Lord Parkinson’s was the best speech of the evening. His take was that long after Bush and Blair are gone, America and Britain will be co-operating, and words like poodle will refer only to canines. His lordship knows how the world works inside-out, happens to be a very nice and good-looking man, and by the time I rose to speak, the opposition was way ahead. Or so I thought.

My side, however, had an obvious advantage. We were defending the popular notion that Blair had taken orders from Bush to invade Iraq. My read on the master-poodle relationship was a historical one. FDR had done more damage to the British Empire than Hitler or Stalin or any tin-pot African dictator ever had. The Americans set out to use Lend-Lease to pressure the Brits to open their imperial markets and to relinquish their empire, particularly their possessions in the Western hemisphere. They also made sure that the British depleted their gold reserves to pay for the war against Germany. As the formidable Martin Gilbert has written, “It was a hard bargain, depriving Britain of what was left of her economic strength …. and as a result, Britain went from being one of the world’s creditors to being one of the world’s leading debtors. And at the end of the war, the USA owned two-thirds of the world’s gold reserves.”

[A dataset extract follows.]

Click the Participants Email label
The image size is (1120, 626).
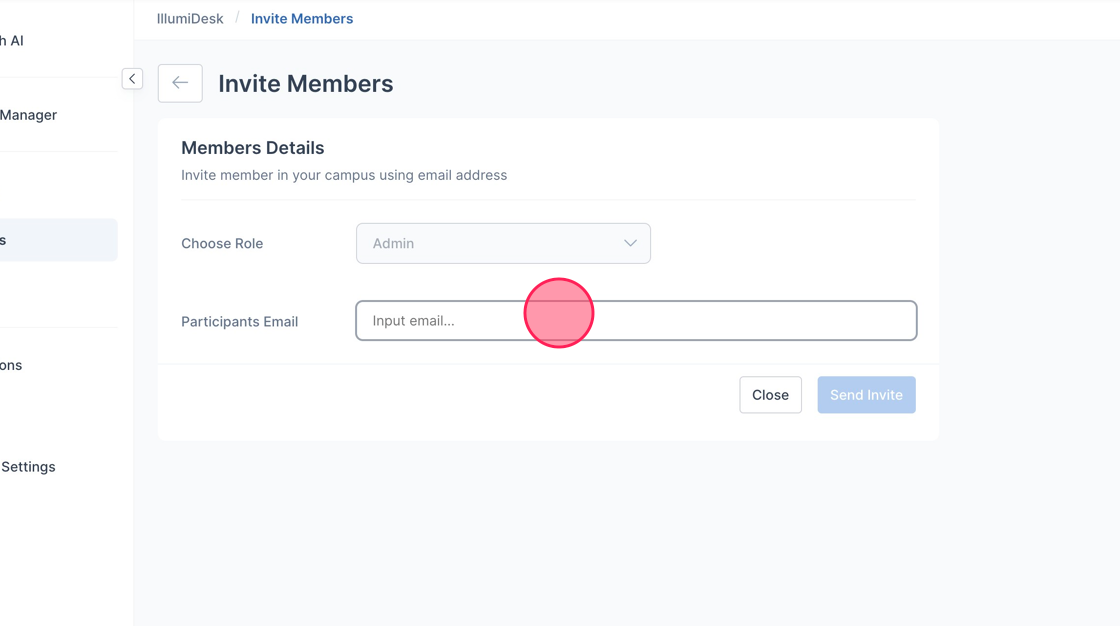click(x=239, y=321)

I reminded the audience that Britain serves a purpose for Uncle Sam. When Sam breaks international law, he leaves it to the supposedly legally punctilious British to assure the world that the breach of law is only temporary and so on. Britain prides itself as a nuclear power but cannot use its weapons without U.S. permission. Just as Raytheon controls the Tomahawk, so Lockheed controls Trident. Mind you, I could have debated on either side of the podium. Roosevelt and Stalin wanted to execute 50,000 Germans after the war. Churchill objected. British people do not like mass executions; nor do Americans. It is the only concession given to Churchill in Yalta. In closing, I reminded the audience of the great affection I had for Nicholas Soames and his family—I have romanced his sister—and recounted to them what one of his girlfriends had said to me about him very long ago. “How’s Nicholas in the sack?” I had asked her. “It’s like being hit by a very large chest of drawers with a small key,” she answered. The place went wild. Soames pretended to be angry. The vote took place and my side had won.

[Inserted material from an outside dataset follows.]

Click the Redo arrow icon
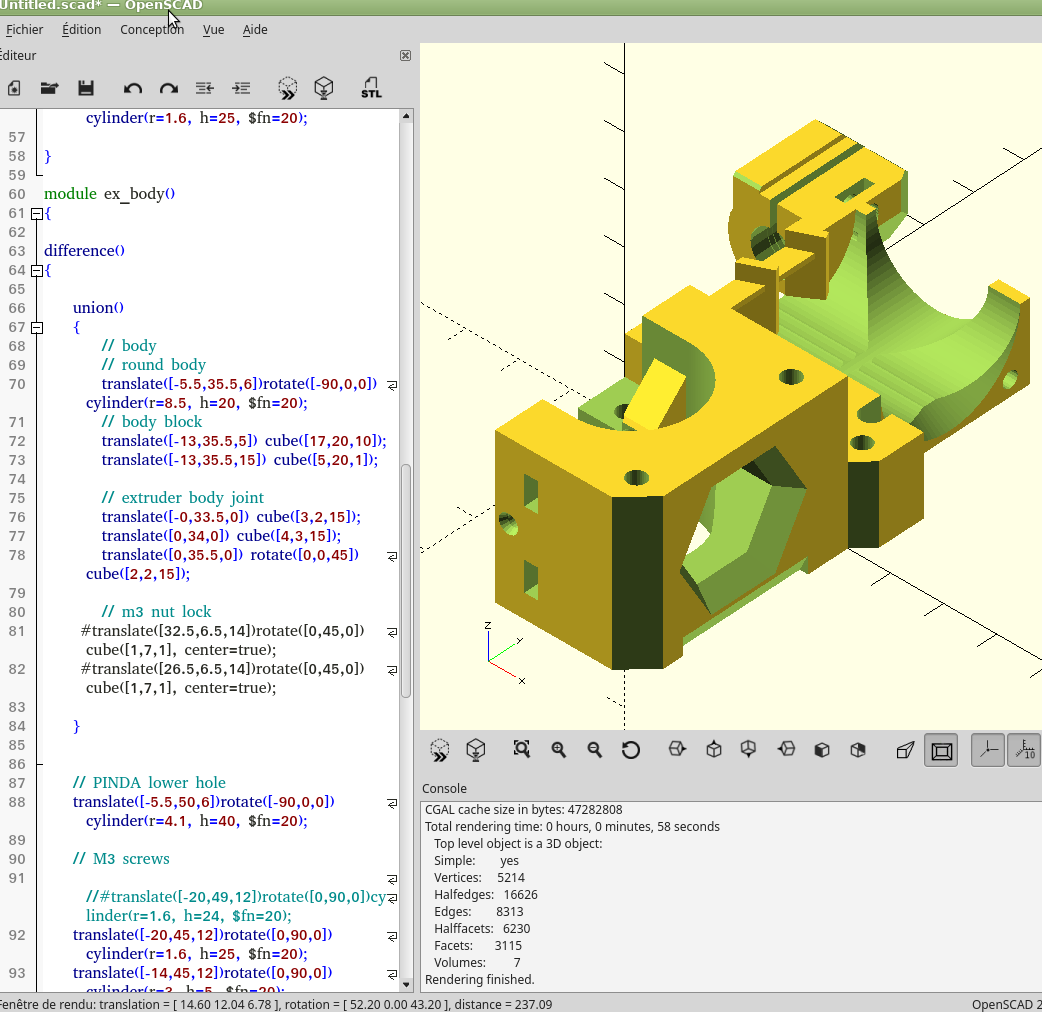Viewport: 1042px width, 1012px height. point(169,88)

We retired upstairs where three of the most beautiful girls I’ve ever set eyes on talked with us late into the night. Talk about Brideshead Revisited. Modern Britain can be a very depressing place nowadays, but at Oxford no one used the F-word, everyone was civilized and kind, and the girls are beautiful, graceful, and very, very feminine. I think I’ll move there in the very near future. Anything to get away from unfeminine American feminists.